Benicio del Toro has a problem. The Oscar-winning actor is famous, charming and rife with rugged good looks—yet the public still confuses him for other leading men. It's a strange situation for a celebrity: Being the sort of star that people assume they know, even though they don't.
As it turns out, del Toro's not alone: Heineken has the same problem.
The European pilsner has been around for 143 years, is sold in 192 countries, and the red star on its deep-green bottle is a symbol most every beer drinker knows. But do they really? Heineken thinks not, and has enlisted the help of del Toro for a new global advertising campaign that kicks off today.
Its slogan: "There's more behind the star."
The campaign will feature three TV spots in both English and Spanish, along with several shorts just for the Web. Though the effort is launching in 70 international markets, it'll focus mainly on the United States. It's here, said Heineken USA CMO Nuno Teles, where beer drinkers need the most tutoring on his brand.

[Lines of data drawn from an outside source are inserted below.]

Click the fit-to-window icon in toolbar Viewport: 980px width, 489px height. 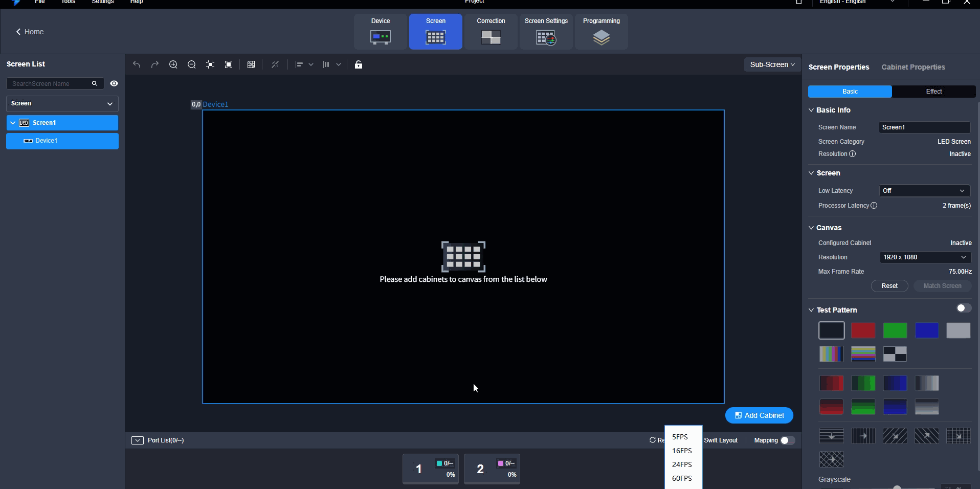229,64
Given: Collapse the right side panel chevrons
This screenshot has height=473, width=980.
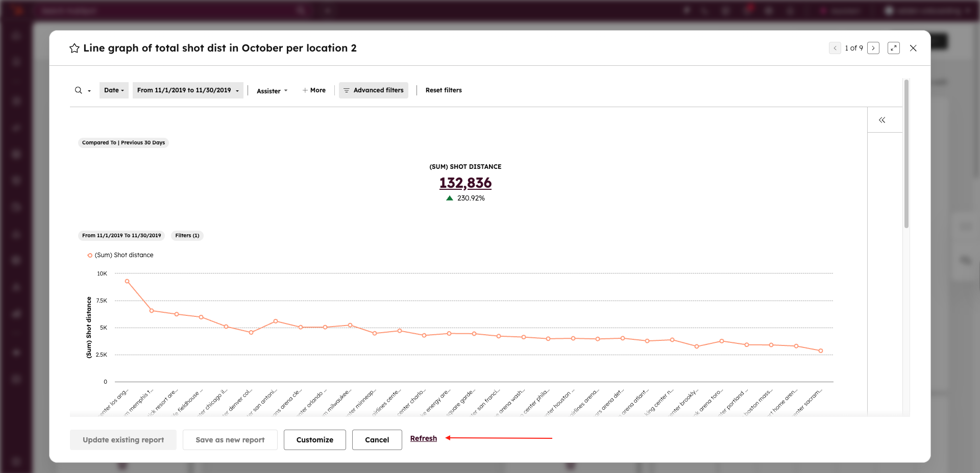Looking at the screenshot, I should (882, 120).
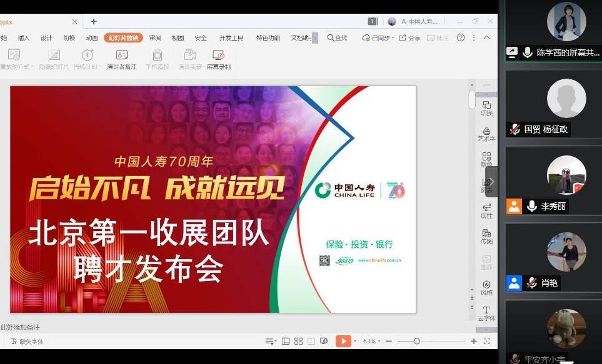This screenshot has width=602, height=364.
Task: Toggle microphone of 李秀丽
Action: (x=532, y=206)
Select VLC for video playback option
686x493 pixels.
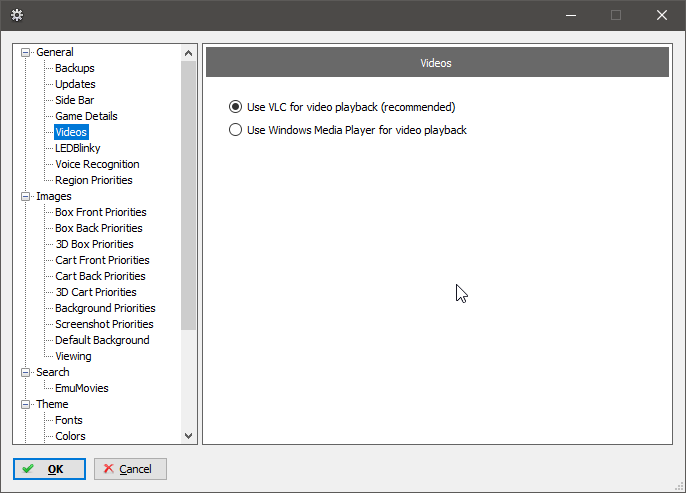(236, 107)
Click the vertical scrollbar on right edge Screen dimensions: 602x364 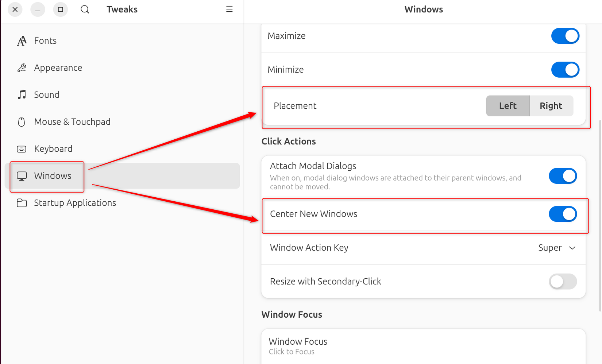pyautogui.click(x=600, y=215)
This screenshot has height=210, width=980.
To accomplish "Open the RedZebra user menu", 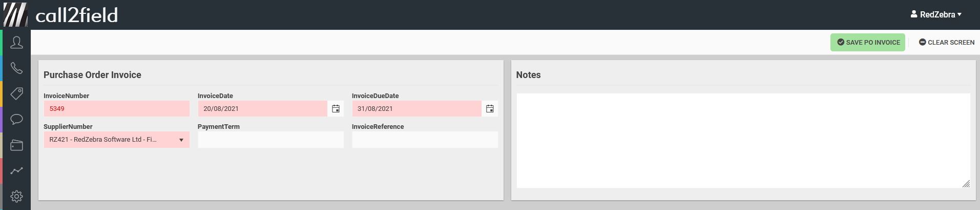I will pyautogui.click(x=936, y=14).
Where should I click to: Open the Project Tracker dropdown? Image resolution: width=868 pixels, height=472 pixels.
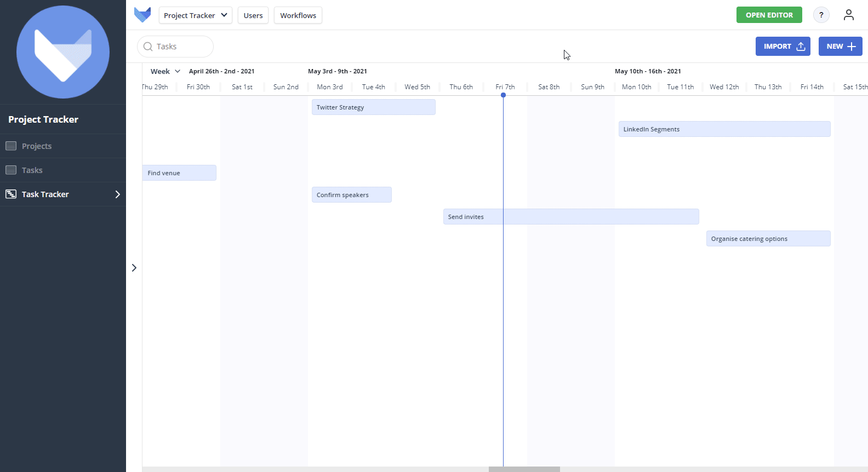pyautogui.click(x=195, y=15)
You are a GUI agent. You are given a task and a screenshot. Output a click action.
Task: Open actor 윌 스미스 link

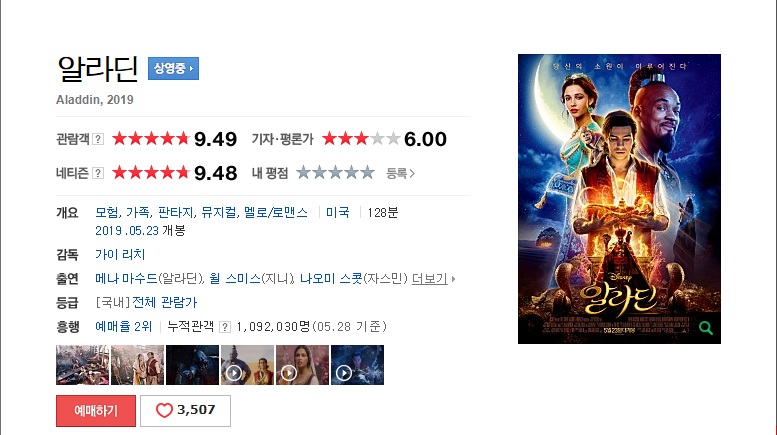tap(235, 279)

"The U.S. is our No. 1 country," Teles told Adweek. "We know that we are respected as a brand here—but we are not known as a brand. That is the purpose of this campaign, to let them know Heineken more, as well as to know Benicio, which they also don't know that well."
This metaphoric parallel—two famous names that aren't as well understood as they deserve to be—plays out in the campaign's inaugural spot, called "Famous" (watch it below). In it, del Toro talks about Heineken's global fame as he relaxes with two attractive women at a Barcelona restaurant. Suddenly, a tourist couple interrupts him to ask for a selfie. Del Toro obliges, only to be caught short when he overhears his fans address him as Antonio Banderas.
"There's a great correlation between Benicio and the beer," said Andy Bird, CCO of Publicis Worldwide, the agency behind the creative effort. "Since there are a lot of things behind both that people don't know."
But what could drinkers not know about Heineken? The imported beer has been available stateside for 82 years now (the first shipment from Holland arrived in New Jersey three days after Prohibition's repeal), so it's not like Heineken is an obscure new import.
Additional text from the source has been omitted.